キコーナ 木下春雄会長(1)パチンコ店業界3位のグループを率いる創業者の紆余曲折
「作業員たちは弁当を温めるためよくたき火をする。火の番をして喜ばれました」
高校は2人の兄と同様、東京の学校に進んだ。志望校の受験に失敗し、たまたま生徒募集の新聞広告を見た私立堀越高校に入った。
そこでも友人は少なかったが、「寺島君」とは親友になった。
「兄の家に下宿していた私は弁当がない。それを見ていた寺島君が、弁当を半分分けてくれたのが最初でした」
乱暴な不良少年だった寺島君だが、面倒見は良かった。その後も何度も家に招いて食事をごちそうしてくれたという。

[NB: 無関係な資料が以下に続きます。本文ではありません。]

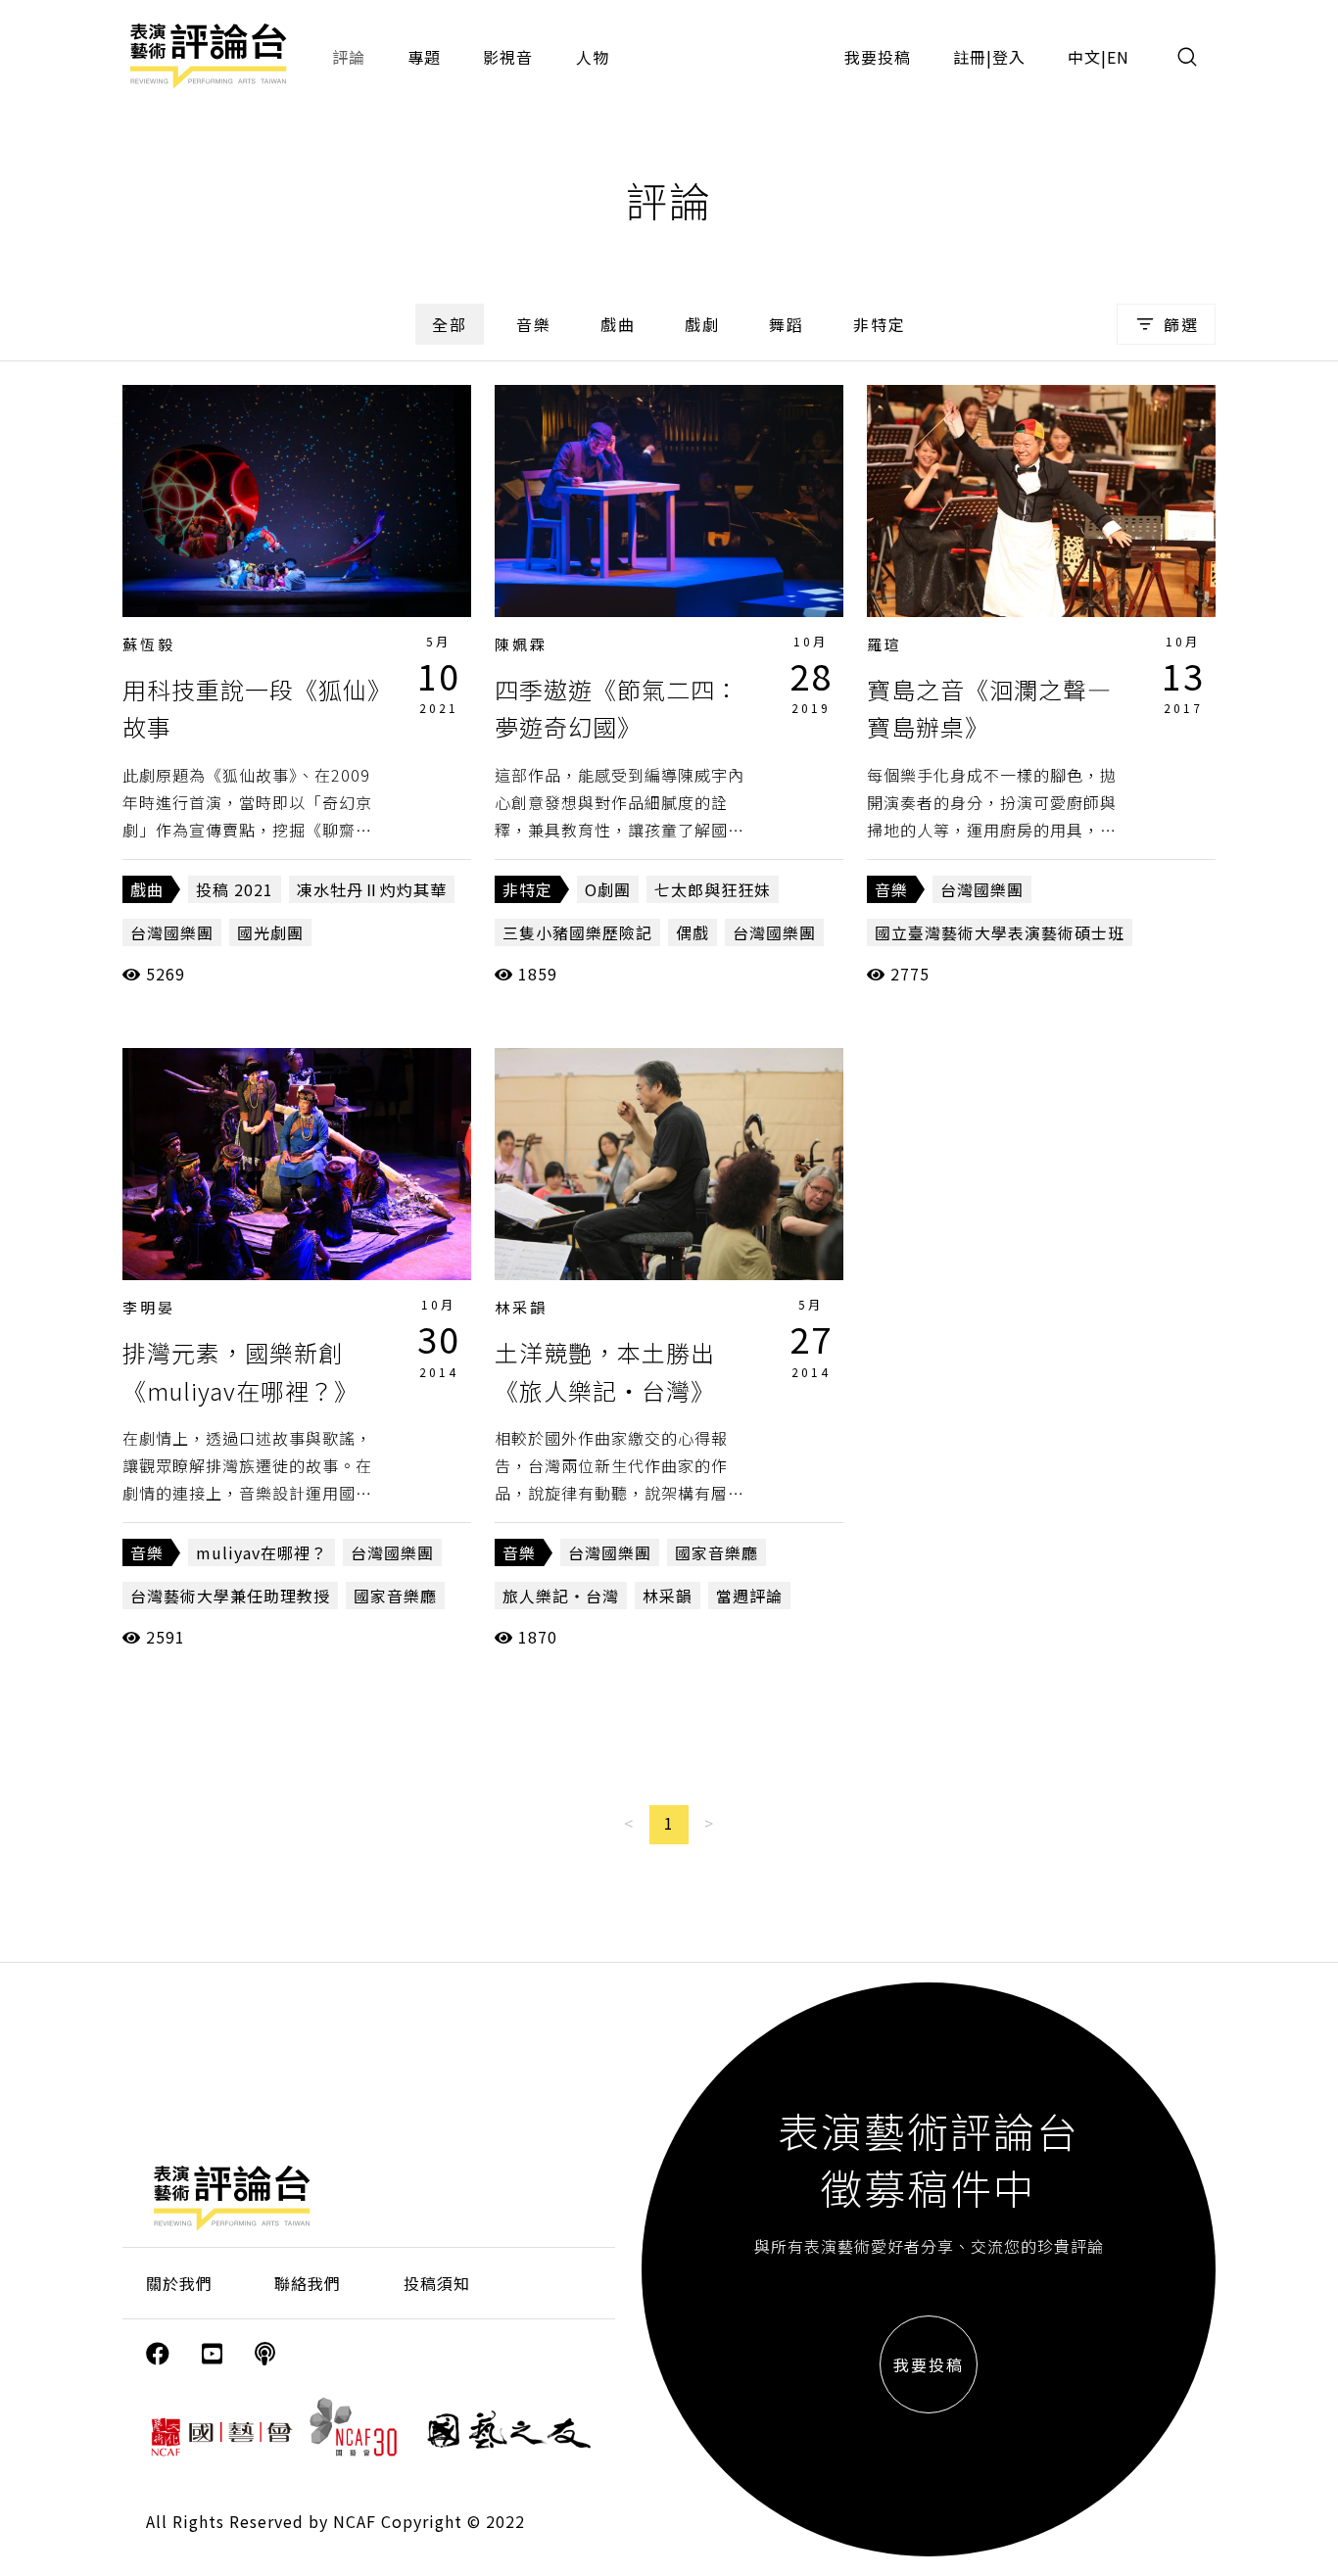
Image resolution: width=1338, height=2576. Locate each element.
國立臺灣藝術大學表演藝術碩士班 (999, 932)
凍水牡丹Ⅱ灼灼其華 (372, 889)
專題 (424, 57)
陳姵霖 (521, 644)
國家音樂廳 (395, 1595)
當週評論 (749, 1595)
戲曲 (618, 324)
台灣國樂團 (172, 932)
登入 (1009, 57)
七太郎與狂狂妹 (712, 889)
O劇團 (608, 889)
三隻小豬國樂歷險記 (577, 932)
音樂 (533, 324)
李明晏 (148, 1307)
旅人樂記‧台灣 (560, 1595)
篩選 (1181, 324)
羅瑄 (884, 644)
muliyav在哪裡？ (261, 1552)
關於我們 (179, 2283)
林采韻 (521, 1307)
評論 (348, 57)
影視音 (508, 57)
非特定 (879, 324)
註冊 (969, 57)
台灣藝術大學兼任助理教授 (230, 1595)
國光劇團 (270, 932)
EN (1118, 57)
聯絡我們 (307, 2283)
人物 (592, 57)
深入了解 (297, 500)
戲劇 (702, 324)
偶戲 (692, 932)
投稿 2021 (234, 889)
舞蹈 (786, 324)
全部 (449, 324)
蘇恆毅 (148, 644)
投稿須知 (437, 2283)
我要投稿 (877, 57)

「そんな彼がひと目ぼれしたのが“ミス堀越”と呼ばれた先輩の女性でした」
相手にされないだろうと思っていたが、卒業後何年か経って寺島君から連絡が来た。その女性と結婚するから、披露宴の司会をしてくれという依頼だった。
「聞けば結婚相手は有名女優の妹さんで、びっくりの連続でした」と、木下氏は振り返る。
63年、大学は2浪して中央大学法学部に進んだ。あまり勉強には身が入らなかったという。